=== Exercise prompt ===
Rewrite the lines below, changing every "hamburger" to "three-bar" and leaving the rest untouched.

[A run of records]
____________
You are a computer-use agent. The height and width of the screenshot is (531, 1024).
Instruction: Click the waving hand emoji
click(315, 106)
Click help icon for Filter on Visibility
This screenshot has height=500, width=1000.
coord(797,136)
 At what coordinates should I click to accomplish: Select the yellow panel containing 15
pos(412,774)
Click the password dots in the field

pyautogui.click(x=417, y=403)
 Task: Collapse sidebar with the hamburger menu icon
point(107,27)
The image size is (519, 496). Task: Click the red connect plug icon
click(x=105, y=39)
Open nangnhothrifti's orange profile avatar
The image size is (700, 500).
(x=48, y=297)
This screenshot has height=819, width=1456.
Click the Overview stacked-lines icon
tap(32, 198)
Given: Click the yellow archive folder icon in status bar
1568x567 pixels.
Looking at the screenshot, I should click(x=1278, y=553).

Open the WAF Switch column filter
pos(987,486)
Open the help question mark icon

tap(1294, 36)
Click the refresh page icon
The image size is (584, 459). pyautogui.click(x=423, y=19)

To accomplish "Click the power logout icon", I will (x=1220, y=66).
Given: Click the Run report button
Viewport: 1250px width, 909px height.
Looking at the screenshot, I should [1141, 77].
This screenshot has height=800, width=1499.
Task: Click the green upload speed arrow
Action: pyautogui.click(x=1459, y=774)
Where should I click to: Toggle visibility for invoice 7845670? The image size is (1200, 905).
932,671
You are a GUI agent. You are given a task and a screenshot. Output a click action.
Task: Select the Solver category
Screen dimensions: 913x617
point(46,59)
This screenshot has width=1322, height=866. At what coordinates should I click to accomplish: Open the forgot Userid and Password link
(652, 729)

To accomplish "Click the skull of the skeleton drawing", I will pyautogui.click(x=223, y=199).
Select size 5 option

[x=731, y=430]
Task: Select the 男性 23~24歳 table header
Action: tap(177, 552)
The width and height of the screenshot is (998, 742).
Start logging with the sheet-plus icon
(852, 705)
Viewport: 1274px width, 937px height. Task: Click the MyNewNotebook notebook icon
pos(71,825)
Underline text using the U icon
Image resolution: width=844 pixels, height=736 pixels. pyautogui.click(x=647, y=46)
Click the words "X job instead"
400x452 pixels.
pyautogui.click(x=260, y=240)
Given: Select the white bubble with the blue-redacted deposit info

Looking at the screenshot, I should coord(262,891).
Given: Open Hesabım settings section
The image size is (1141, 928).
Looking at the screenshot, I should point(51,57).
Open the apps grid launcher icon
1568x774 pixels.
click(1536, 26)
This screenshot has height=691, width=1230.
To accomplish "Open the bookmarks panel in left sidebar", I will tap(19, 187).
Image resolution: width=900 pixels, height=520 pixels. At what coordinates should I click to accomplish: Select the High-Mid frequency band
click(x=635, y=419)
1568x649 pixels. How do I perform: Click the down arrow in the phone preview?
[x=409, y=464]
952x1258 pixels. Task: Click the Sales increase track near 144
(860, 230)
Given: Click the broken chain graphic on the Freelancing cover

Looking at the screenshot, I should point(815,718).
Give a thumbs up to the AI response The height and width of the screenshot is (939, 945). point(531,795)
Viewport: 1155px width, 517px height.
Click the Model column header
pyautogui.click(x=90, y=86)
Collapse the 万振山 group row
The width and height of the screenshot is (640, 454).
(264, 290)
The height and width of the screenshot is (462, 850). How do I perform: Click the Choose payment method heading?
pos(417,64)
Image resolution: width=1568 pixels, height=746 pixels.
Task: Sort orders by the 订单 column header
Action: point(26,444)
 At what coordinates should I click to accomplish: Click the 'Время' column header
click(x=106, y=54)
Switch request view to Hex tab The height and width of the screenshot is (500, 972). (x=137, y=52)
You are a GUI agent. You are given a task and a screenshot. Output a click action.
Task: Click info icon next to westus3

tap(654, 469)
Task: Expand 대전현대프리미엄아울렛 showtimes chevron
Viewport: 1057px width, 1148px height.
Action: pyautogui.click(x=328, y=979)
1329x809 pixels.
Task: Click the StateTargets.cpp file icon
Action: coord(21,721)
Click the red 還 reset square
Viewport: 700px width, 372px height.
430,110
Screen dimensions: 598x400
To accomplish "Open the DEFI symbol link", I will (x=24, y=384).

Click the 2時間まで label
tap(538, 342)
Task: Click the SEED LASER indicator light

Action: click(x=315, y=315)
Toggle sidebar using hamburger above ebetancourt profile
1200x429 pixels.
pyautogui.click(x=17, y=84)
____________
=== Solution for this exercise ===
You are a computer-use agent. The height and width of the screenshot is (531, 1024).
Instruction: Click the waving hand emoji
click(315, 106)
Click help icon for Filter on Visibility
This screenshot has height=500, width=1000.
coord(797,136)
 At what coordinates should I click to accomplish: Select the yellow panel containing 15
pos(412,774)
Click the password dots in the field

pyautogui.click(x=417, y=403)
 Task: Collapse sidebar with the three-bar menu icon
point(107,27)
The image size is (519, 496). Task: Click the red connect plug icon
click(x=105, y=39)
Open nangnhothrifti's orange profile avatar
The image size is (700, 500).
(x=48, y=297)
This screenshot has height=819, width=1456.
Click the Overview stacked-lines icon
tap(32, 198)
Given: Click the yellow archive folder icon in status bar
1568x567 pixels.
Looking at the screenshot, I should click(x=1278, y=553).

Open the WAF Switch column filter
pos(987,486)
Open the help question mark icon

tap(1294, 36)
Click the refresh page icon
The image size is (584, 459). pyautogui.click(x=423, y=19)

To accomplish "Click the power logout icon", I will (x=1220, y=66).
Given: Click the Run report button
Viewport: 1250px width, 909px height.
Looking at the screenshot, I should [1141, 77].
This screenshot has height=800, width=1499.
Task: Click the green upload speed arrow
Action: pyautogui.click(x=1459, y=774)
Where should I click to: Toggle visibility for invoice 7845670? The image size is (1200, 905).
932,671
You are a GUI agent. You are given a task and a screenshot. Output a click action.
Task: Select the Solver category
Screen dimensions: 913x617
point(46,59)
This screenshot has width=1322, height=866. At what coordinates should I click to accomplish: Open the forgot Userid and Password link
(652, 729)

To accomplish "Click the skull of the skeleton drawing", I will pyautogui.click(x=223, y=199).
Select size 5 option

[x=731, y=430]
Task: Select the 男性 23~24歳 table header
Action: tap(177, 552)
The width and height of the screenshot is (998, 742).
Start logging with the sheet-plus icon
(852, 705)
Viewport: 1274px width, 937px height. Task: Click the MyNewNotebook notebook icon
pos(71,825)
Underline text using the U icon
Image resolution: width=844 pixels, height=736 pixels. pyautogui.click(x=647, y=46)
Click the words "X job instead"
400x452 pixels.
pyautogui.click(x=260, y=240)
Given: Select the white bubble with the blue-redacted deposit info

Looking at the screenshot, I should coord(262,891).
Given: Open Hesabım settings section
The image size is (1141, 928).
Looking at the screenshot, I should point(51,57).
Open the apps grid launcher icon
1568x774 pixels.
click(1536, 26)
This screenshot has height=691, width=1230.
To accomplish "Open the bookmarks panel in left sidebar", I will tap(19, 187).
Image resolution: width=900 pixels, height=520 pixels. At what coordinates should I click to accomplish: Select the High-Mid frequency band
click(x=635, y=419)
1568x649 pixels. How do I perform: Click the down arrow in the phone preview?
[x=409, y=464]
952x1258 pixels. Task: Click the Sales increase track near 144
(860, 230)
Given: Click the broken chain graphic on the Freelancing cover

Looking at the screenshot, I should point(815,718).
Give a thumbs up to the AI response The height and width of the screenshot is (939, 945). point(531,795)
Viewport: 1155px width, 517px height.
Click the Model column header
pyautogui.click(x=90, y=86)
Collapse the 万振山 group row
The width and height of the screenshot is (640, 454).
(264, 290)
The height and width of the screenshot is (462, 850). How do I perform: Click the Choose payment method heading?
pos(417,64)
Image resolution: width=1568 pixels, height=746 pixels.
Task: Sort orders by the 订单 column header
Action: point(26,444)
 At what coordinates should I click to accomplish: Click the 'Время' column header
click(x=106, y=54)
Switch request view to Hex tab The height and width of the screenshot is (500, 972). (x=137, y=52)
You are a GUI agent. You are given a task and a screenshot. Output a click action.
Task: Click info icon next to westus3

tap(654, 469)
Task: Expand 대전현대프리미엄아울렛 showtimes chevron
Viewport: 1057px width, 1148px height.
Action: pyautogui.click(x=328, y=979)
1329x809 pixels.
Task: Click the StateTargets.cpp file icon
Action: coord(21,721)
Click the red 還 reset square
Viewport: 700px width, 372px height.
430,110
Screen dimensions: 598x400
To accomplish "Open the DEFI symbol link", I will (x=24, y=384).

Click the 2時間まで label
tap(538, 342)
Task: Click the SEED LASER indicator light

Action: click(x=315, y=315)
Toggle sidebar using three-bar above ebetancourt profile
1200x429 pixels.
pyautogui.click(x=17, y=84)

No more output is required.